Snowpark Migration Accelerator: How the Conversion Works¶

The Snowpark Migration Accelerator (SMA) not only generates a comprehensive assessment of your code but can also convert specific elements from your source code into compatible formats for your target codebase. This conversion process follows the same steps as the initial assessment, with just one additional step.

Conversion in the SMA¶

In both assessment and conversion modes, the Snowpark Migration Accelerator (SMA):

  • Searches through all files within a specified directory

  • Detects which files contain code

  • Analyzes the code files according to their programming language

  • Creates a structured representation of the code (Abstract Syntax Tree or AST)

  • Creates and fills a Symbol Table with program information

  • Identifies and classifies any errors found

  • Creates detailed reports of the results

All of these processes are repeated when you run SMA in conversion mode, even if you previously ran it in assessment mode. However, conversion mode includes one additional final step.

  • Format the generated code from the Abstract Syntax Tree (AST) to improve readability

The Abstract Syntax Tree (AST) is a model that represents how your source code works. When the same functionality exists in both the source and target languages, SMA can generate equivalent code in the target language. This code generation only happens during the actual conversion process.

Types of Conversion in the SMA¶

The Snowpark Migration Accelerator (SMA) currently supports the following code conversions:

  • Converts Python or Scala code from Spark API calls to equivalent Snowpark API calls

  • Translates SQL statements from Spark SQL or HiveQL to Snowflake SQL syntax

Let’s examine an example written in both Scala and Python programming languages.

Examples of Conversion of References to the Spark API to the Snowpark API¶

Example of Spark Scala to Snowpark¶

When using Scala as your source language, the Snowpark Migration Accelerator (SMA) automatically converts Spark API references in your Scala code to their equivalent Snowpark API references. Below is an example that demonstrates how a basic Spark application is converted. The example application performs several common data operations:

  • Reading data

  • Filtering records

  • Joining datasets

  • Calculating averages

  • Displaying results

Apache Spark Code Written in Scala

import org.apache.spark.sql._ 
import org.apache.spark.sql.functions._ 
import org.apache.spark.sql.SparkSession 

object SimpleApp {
  // This function calculates the average salary for jobs in a specific department
  def avgJobSalary(session: SparkSession, dept: String) {
    // Load employee data from CSV file
    val employees = session.read.csv("path/data/employees.csv")
    // Load job data from CSV file
    val jobs = session.read.csv("path/data/jobs.csv")

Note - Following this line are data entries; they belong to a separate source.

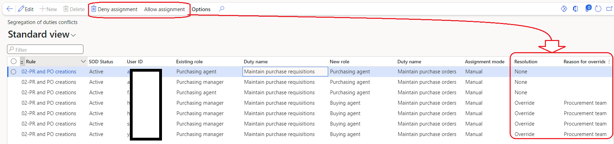
Task: Click Edit in the action pane
Action: coord(26,9)
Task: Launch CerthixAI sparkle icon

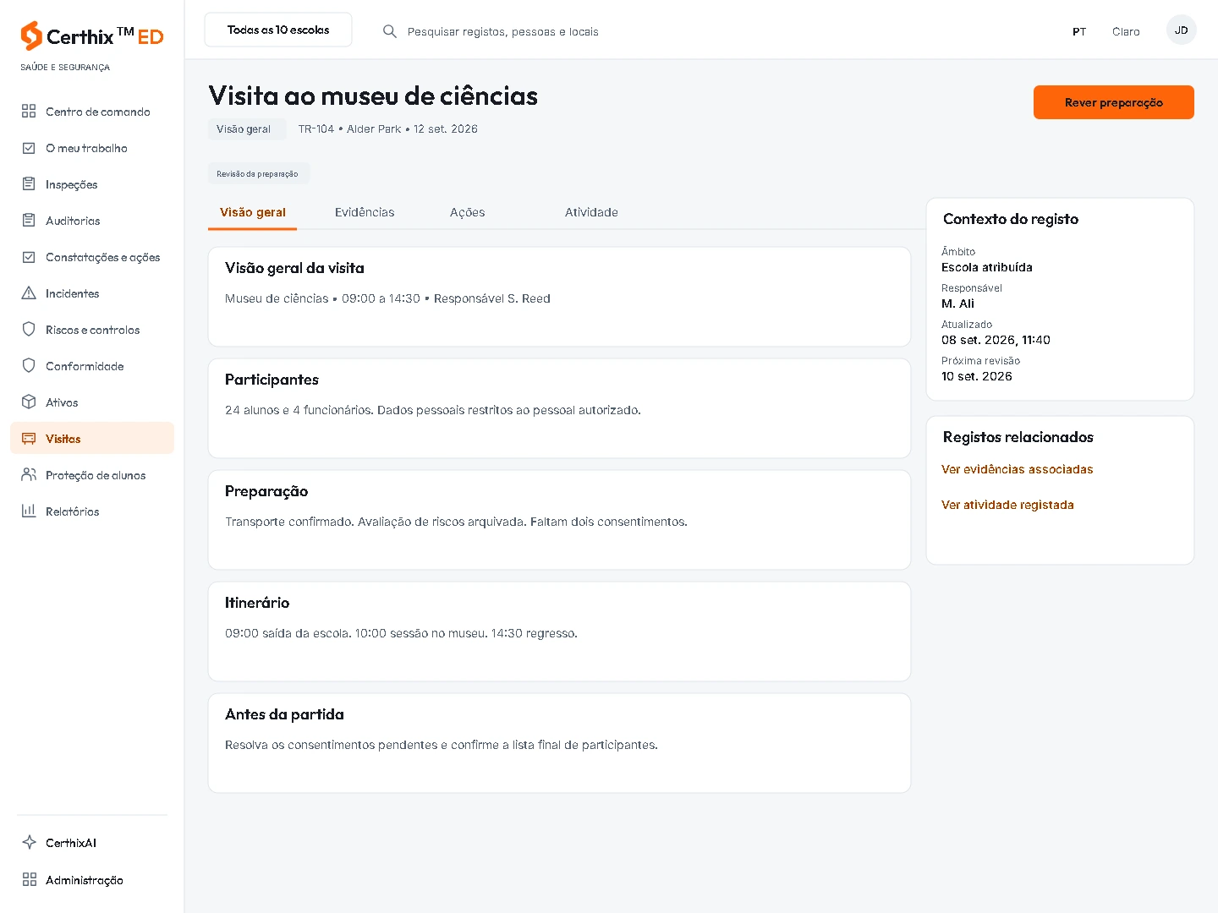Action: 29,843
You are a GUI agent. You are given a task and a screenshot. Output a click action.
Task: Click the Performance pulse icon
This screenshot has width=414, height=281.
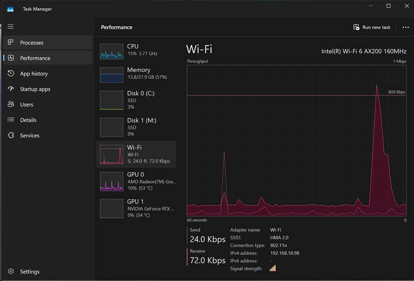(11, 58)
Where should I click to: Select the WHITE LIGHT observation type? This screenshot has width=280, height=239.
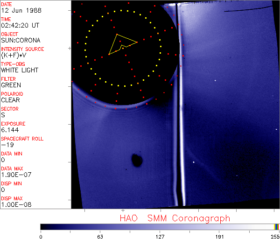(x=20, y=70)
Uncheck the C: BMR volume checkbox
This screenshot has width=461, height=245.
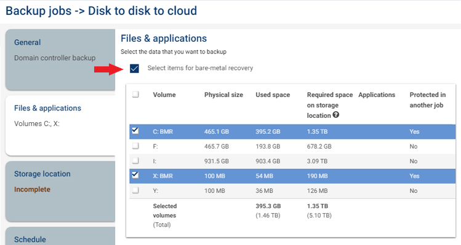135,130
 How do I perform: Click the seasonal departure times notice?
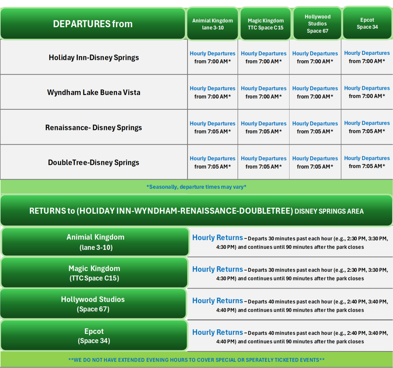196,187
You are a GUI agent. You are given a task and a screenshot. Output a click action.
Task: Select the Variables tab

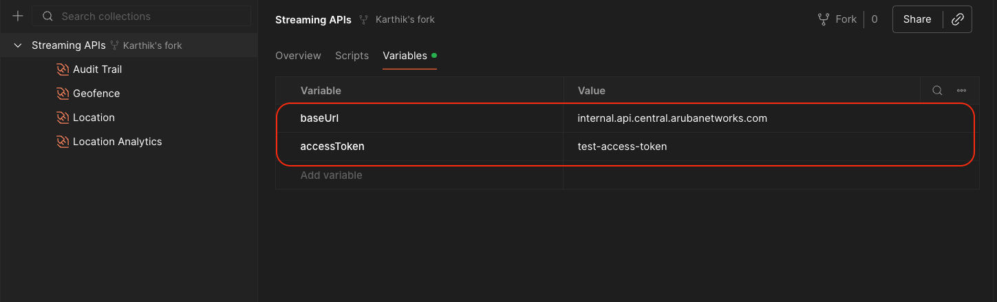tap(405, 56)
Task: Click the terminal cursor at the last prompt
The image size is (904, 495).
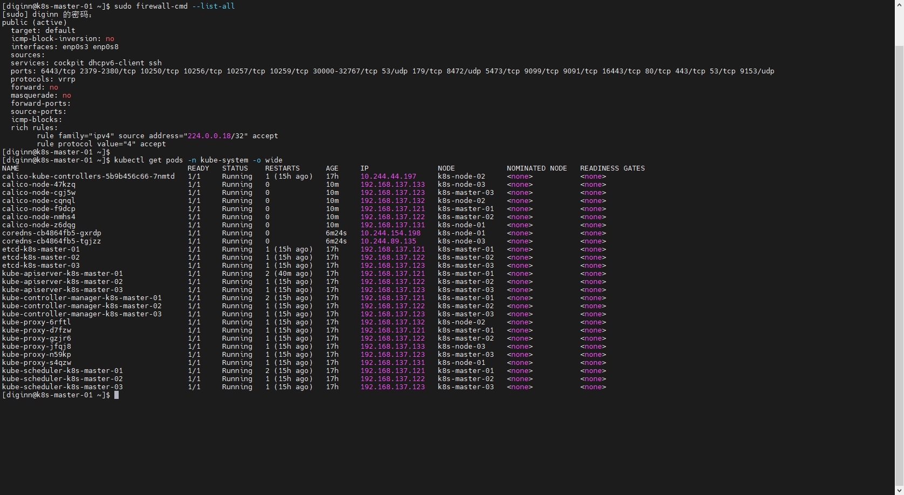Action: [x=117, y=395]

val jobsAvgSalary = employees
    .filter(column("Department") === dept)    // Filter employees by department
    .join(jobs)                              // Join with jobs table
    .groupBy("JobName")                      // Group results by job name
    .avg("Salary")                          // Calculate average salary for each job

// Calculate and display a list of all salaries in the department
jobsAvgSalary.select(collect_list("Salary")).show()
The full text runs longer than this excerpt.